Participants in the social housing sector, including academics, providers, advocates and tenant groups, need to advance arguments in support of direct government involvement in the provision of social (public and community) and affordable housing that specifically and actively engage political leaders, policy makers and other key stakeholders with the implications of the following issues.
— The societal purpose of housing in Australia, explicitly including its purpose beyond its role as a targeted welfare safety net, in meeting a range of social and economic needs and enabling the achievement of a range of social and economic aspirations.
— The manifest housing market failure in many parts of Australia, meaning the existence of a widening group of Australians who, all else being equal, have no reasonable prospect of being accommodated in the existing housing market—due to a range of reasons, including affordability barriers, absolute or relative supply shortfalls, discrimination or requirement for a modified living environment.
— The risk that the artificial priority presently given to government budget surplus actively contributes to worsening the housing crisis, exacerbating social inequality, inhibiting productivity and adding to the damage (social, economic and cultural) caused by failing to provide decent and affordable housing for Australian households on lower incomes (including but not confined to households with high and complex needs).

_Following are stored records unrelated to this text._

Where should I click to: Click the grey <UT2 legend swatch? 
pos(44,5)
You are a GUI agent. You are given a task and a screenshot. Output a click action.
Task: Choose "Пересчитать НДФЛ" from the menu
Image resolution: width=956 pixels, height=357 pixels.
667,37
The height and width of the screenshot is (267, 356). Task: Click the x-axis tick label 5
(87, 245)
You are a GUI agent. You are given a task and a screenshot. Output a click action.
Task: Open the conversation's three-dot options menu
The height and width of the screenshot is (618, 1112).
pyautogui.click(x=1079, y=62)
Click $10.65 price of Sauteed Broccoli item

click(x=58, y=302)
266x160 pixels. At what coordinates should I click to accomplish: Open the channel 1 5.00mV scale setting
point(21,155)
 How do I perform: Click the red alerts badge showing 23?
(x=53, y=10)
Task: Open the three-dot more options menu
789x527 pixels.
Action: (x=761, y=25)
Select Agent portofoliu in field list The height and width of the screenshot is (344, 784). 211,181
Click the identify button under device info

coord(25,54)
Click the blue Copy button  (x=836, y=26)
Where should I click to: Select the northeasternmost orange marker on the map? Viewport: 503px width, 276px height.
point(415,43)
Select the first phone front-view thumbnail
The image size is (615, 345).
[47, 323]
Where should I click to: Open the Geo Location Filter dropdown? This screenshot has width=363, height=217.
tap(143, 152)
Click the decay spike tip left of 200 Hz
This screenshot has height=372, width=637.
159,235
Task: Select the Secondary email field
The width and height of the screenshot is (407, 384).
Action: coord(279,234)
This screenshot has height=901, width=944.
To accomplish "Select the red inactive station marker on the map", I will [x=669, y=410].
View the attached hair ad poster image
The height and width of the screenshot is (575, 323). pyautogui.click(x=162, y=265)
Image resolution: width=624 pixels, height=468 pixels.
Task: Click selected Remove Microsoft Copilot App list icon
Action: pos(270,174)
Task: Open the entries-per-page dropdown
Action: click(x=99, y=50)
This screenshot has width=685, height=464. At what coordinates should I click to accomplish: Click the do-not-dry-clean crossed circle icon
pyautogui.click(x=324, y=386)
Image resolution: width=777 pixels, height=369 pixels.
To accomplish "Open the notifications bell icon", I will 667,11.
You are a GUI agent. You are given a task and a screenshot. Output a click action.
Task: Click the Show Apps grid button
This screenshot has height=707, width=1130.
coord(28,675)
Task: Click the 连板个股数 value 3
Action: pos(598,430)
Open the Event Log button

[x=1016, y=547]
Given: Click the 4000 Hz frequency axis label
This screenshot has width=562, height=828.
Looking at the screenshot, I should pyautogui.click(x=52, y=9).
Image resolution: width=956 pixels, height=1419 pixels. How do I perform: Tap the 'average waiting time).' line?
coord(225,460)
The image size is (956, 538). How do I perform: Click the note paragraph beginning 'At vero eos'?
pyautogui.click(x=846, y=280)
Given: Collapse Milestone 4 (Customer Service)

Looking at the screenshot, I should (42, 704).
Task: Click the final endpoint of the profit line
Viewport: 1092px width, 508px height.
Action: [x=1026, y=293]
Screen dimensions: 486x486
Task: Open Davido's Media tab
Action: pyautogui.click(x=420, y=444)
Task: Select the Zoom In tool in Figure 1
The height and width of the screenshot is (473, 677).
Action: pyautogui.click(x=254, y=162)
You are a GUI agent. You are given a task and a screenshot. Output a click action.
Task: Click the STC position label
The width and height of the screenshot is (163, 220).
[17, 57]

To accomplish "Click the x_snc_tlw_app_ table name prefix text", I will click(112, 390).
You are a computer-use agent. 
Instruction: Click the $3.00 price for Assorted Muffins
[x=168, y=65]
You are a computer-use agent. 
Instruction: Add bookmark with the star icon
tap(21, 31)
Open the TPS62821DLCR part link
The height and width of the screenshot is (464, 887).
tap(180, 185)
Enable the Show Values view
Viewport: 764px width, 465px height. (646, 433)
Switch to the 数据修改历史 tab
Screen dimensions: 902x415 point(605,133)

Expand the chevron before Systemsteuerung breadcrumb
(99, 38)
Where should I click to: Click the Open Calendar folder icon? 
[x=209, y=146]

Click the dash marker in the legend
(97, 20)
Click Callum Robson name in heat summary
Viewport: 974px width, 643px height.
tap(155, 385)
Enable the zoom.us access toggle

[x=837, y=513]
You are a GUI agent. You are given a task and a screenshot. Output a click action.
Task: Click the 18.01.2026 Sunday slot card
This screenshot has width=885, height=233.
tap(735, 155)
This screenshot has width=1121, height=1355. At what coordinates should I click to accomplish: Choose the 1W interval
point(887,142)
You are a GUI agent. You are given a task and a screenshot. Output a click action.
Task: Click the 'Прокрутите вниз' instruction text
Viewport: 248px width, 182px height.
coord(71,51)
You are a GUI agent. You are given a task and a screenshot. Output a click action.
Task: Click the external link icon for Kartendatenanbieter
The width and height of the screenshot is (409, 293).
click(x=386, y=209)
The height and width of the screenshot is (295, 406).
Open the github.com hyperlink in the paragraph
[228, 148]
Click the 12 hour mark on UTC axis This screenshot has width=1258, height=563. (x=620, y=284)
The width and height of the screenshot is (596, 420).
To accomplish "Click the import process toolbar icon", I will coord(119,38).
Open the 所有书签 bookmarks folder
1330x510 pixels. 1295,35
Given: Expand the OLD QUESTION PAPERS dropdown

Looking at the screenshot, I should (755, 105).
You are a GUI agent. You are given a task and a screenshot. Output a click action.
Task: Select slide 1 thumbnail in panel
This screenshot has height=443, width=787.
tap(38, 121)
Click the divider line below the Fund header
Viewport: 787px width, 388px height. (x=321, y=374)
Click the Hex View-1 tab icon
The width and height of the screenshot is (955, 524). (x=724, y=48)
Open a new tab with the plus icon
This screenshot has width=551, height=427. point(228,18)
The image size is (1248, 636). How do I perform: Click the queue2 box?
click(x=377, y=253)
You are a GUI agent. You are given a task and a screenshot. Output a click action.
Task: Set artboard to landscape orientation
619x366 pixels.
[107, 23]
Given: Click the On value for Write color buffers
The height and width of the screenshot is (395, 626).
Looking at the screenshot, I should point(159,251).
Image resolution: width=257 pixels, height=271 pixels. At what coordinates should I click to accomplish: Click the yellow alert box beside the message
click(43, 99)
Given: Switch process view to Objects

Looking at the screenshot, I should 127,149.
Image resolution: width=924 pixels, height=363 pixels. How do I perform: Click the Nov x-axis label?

— The potential of alternative means of financing social housing investment—such as bonds, state investment banks or monetary financing—to provide the resources needed, not just to address Australia’s welfare housing challenges, but to build a social housing system that contributes on multiple levels to a broader agenda of social and economic inclusion and development.
5.3
Final remarks
The case can be made that social housing is infrastructure, but this is not sufficient for making the case for social housing. Underinvestment in the social housing system over many decades is evidence of a failure to value the contribution made by social housing to the Australian community—a contribution that includes economic benefits but is not confined to them. The
policy debate over the potential of new initiatives, like the NHFIC bond aggregator or City Deals program, provides a contextual setting within which these substantive issues and the limited capacity of housing policy as it is currently practiced to address them, are made clearer. Without genuine engagement with these issues and with the implications they have for people, places and institutions, there will not be meaningful change in the way in which funding and financing decisions—and thus, housing policy—is made.